Open monk1337 opened 7 months ago
I can do it but i will need list of websites from which to fetch the data. Like if there's a blogging site then whenever we will run our scrapper so new blogs will be added to unstructured data.
How about we build this scraper in parts, like someone takes the tourism part, someone takes the hospitals part, and later on, we can combine them to make a fully automated raw data scraper?
How about we build this scraper in parts, like someone takes the tourism part, someone takes the hospitals part, and later on, we can combine them to make a fully automated raw data scraper?
That would be nice, but we will still need list of sites ( that regularly update data on specific topic ) to target them for latest data.

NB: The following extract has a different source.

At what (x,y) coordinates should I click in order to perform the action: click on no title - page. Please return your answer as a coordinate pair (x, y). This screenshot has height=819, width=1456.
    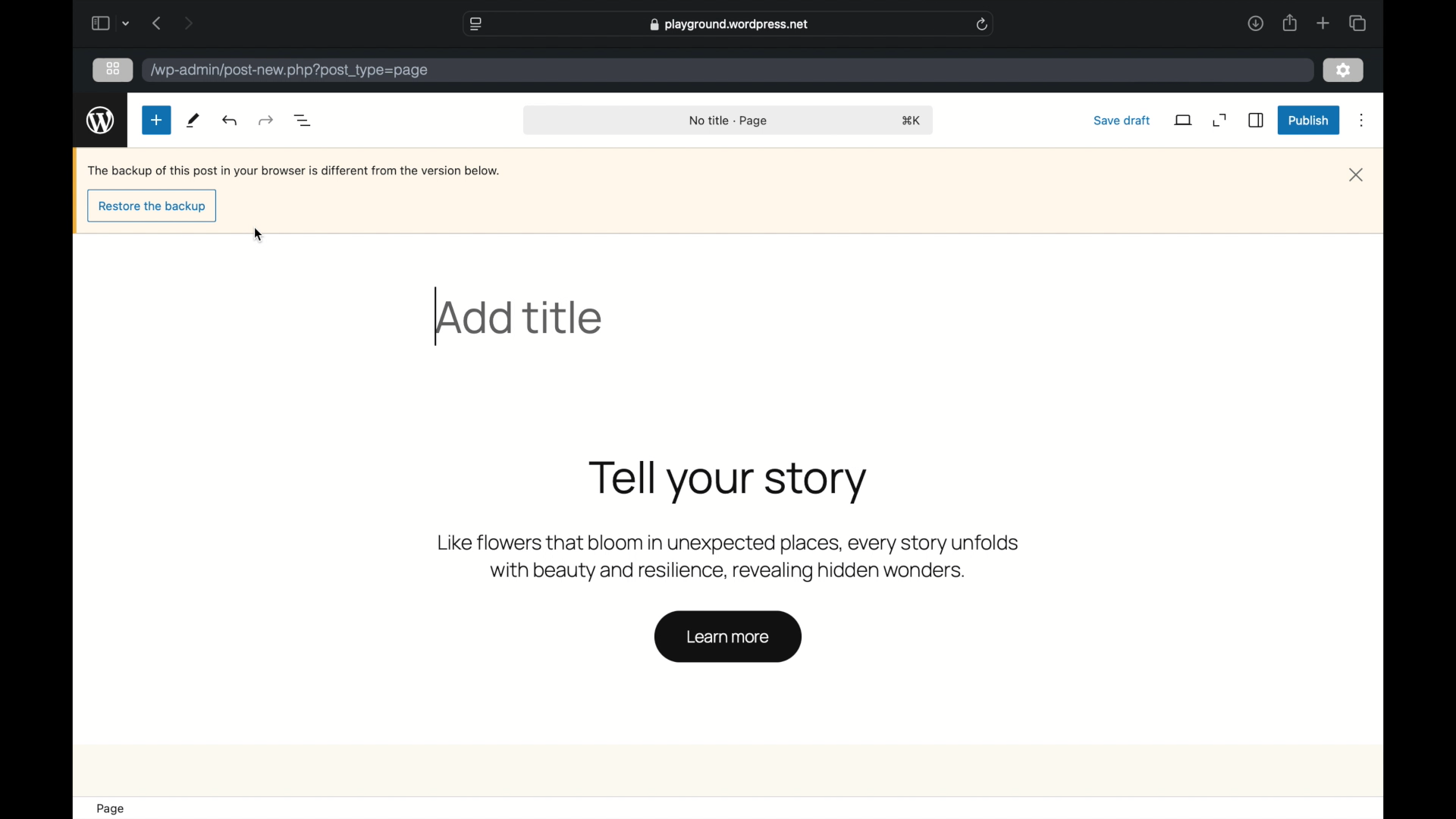
    Looking at the image, I should click on (730, 121).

Or we can have another folder called scrapped in Unstrcured_data folder and we can scrap any data related to lucknow by our program, ( can be in different files that are named based on date or something else ) in it.
@pratyakshSoni1 @AayushSharma-1 That's a great idea to take care of one topic and build the scrapper step by step. @AayushSharma-1 you can go through the old PRs of this repo, those who are contributing the unstructured data, are also mentioning the source of websites/links in the PR description, we can use those websites to scrape.
Yes, Sure!
Right now the unstructured data folder contains limited data, we need scrappers to scrape the data from different Lucknow websites so that if we want to add more data in the future or update the database of the Lucknow we can simply run those scrappers agents.